[Stored dataset items]
=-=-=-=-=

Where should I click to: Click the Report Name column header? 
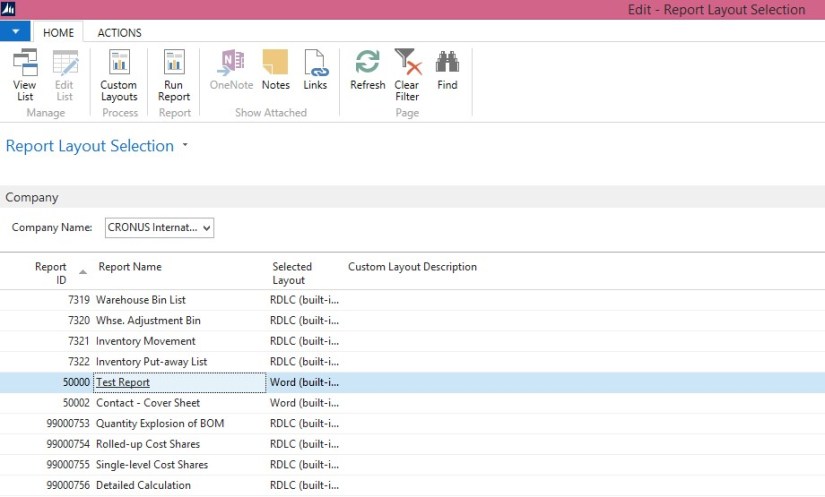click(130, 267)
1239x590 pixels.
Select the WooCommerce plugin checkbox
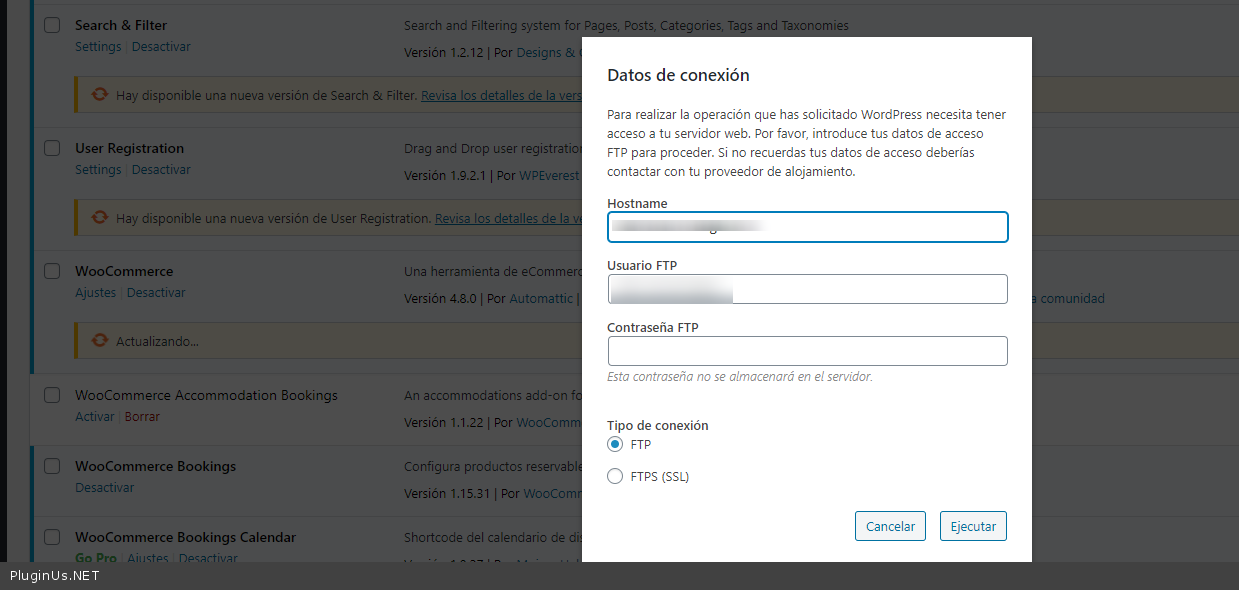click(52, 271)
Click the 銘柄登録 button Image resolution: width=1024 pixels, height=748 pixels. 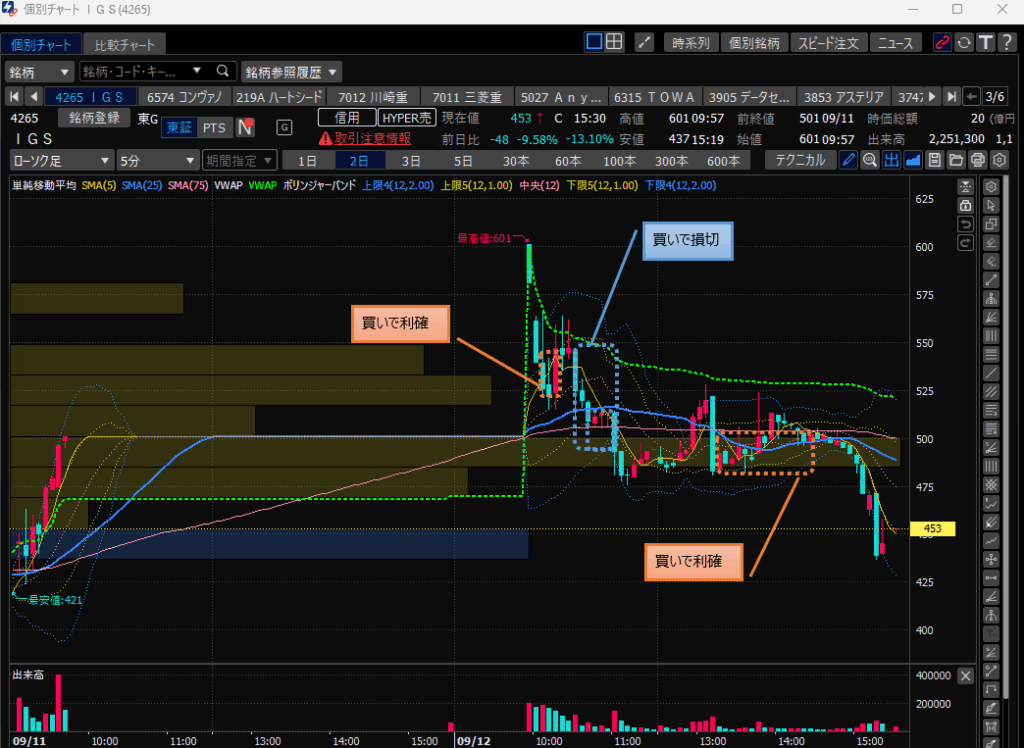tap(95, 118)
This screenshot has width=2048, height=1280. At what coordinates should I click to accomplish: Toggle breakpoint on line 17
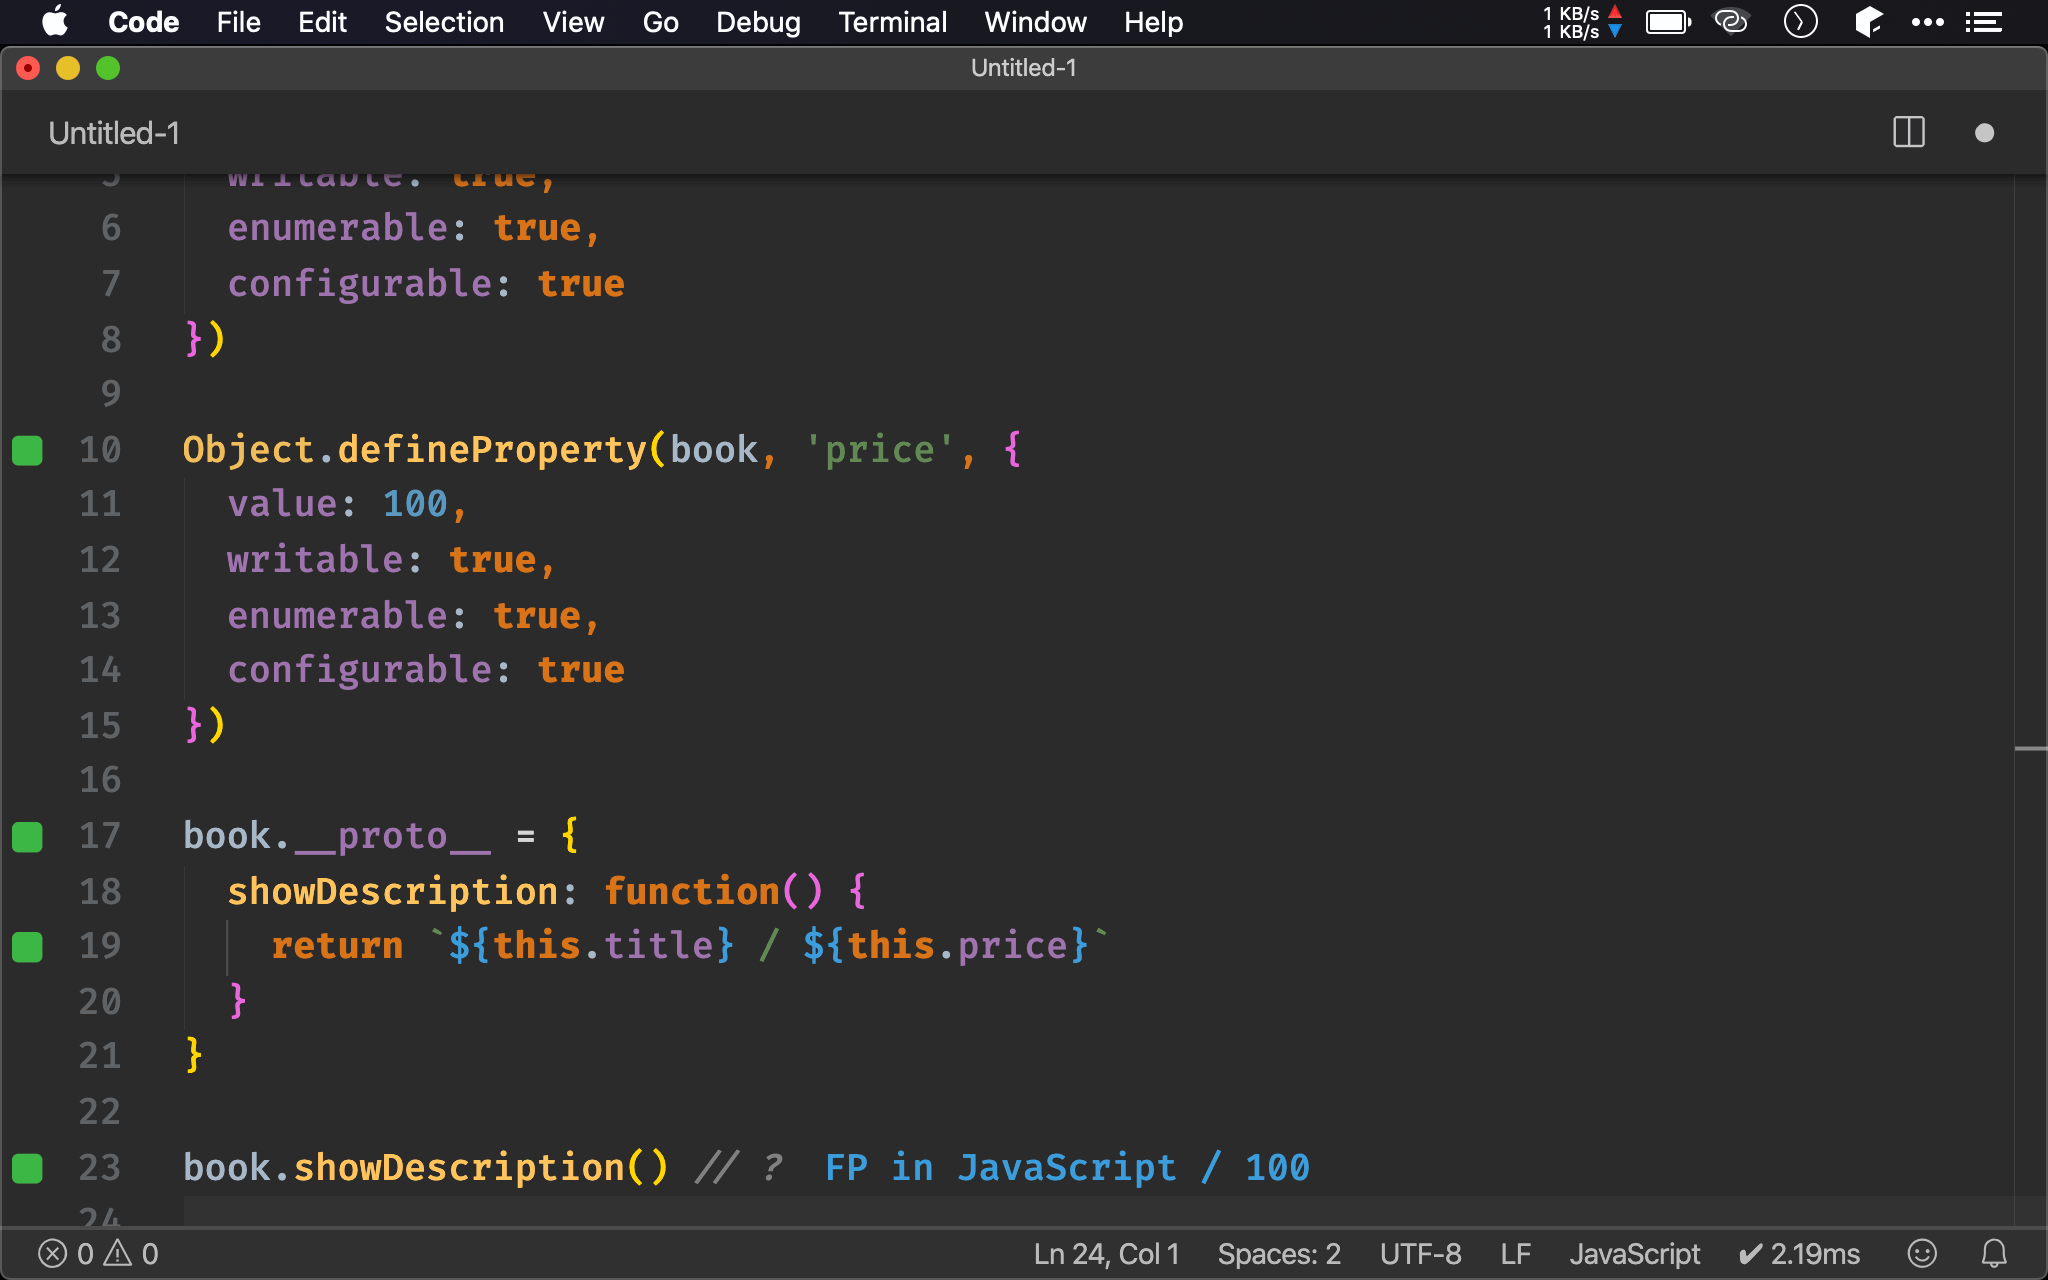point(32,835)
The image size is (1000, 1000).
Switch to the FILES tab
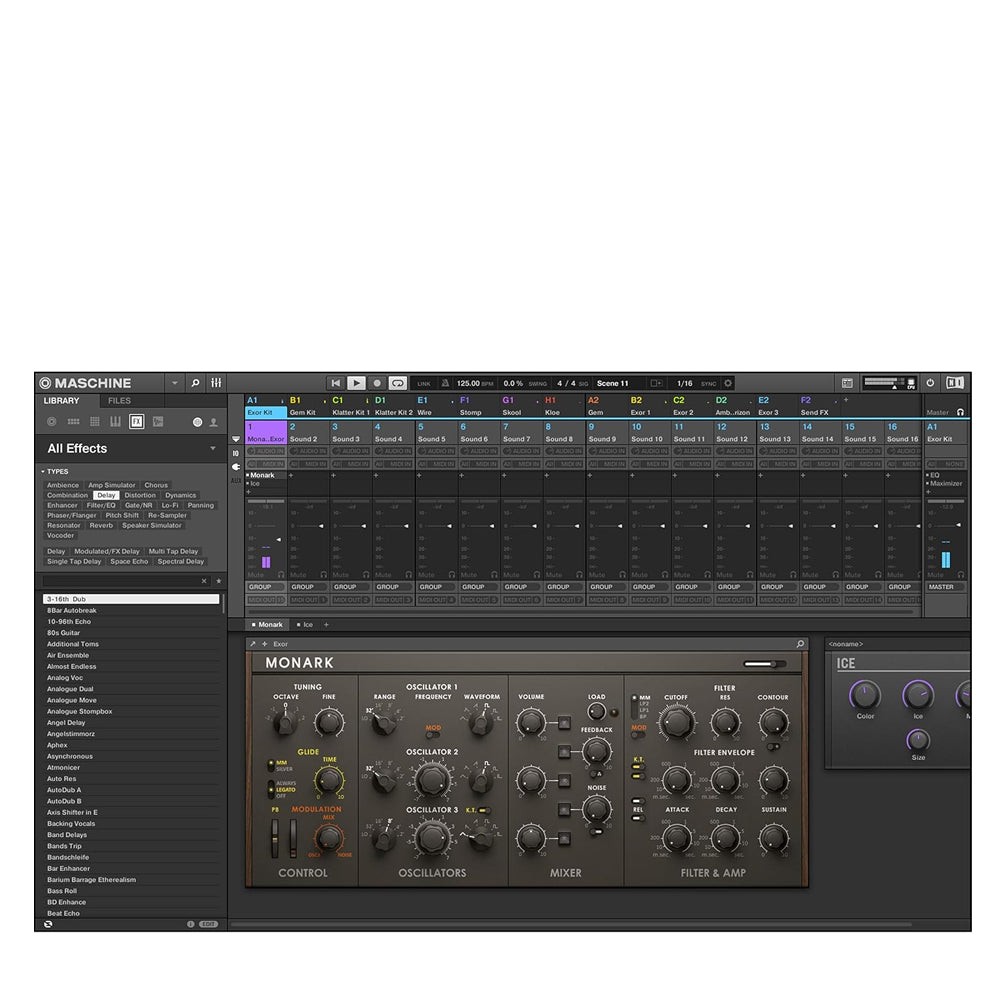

=-=-=-=-=

How to complete this task. Extract only the lines from the line containing "This screenshot has" through the final line of the records; keep both ends and drop every picture.

Answer to this exercise.
This screenshot has width=2048, height=1280. At what coordinates should I click to accomplish: Toggle breakpoint on line 17
point(32,835)
The image size is (1000, 1000).
Switch to the FILES tab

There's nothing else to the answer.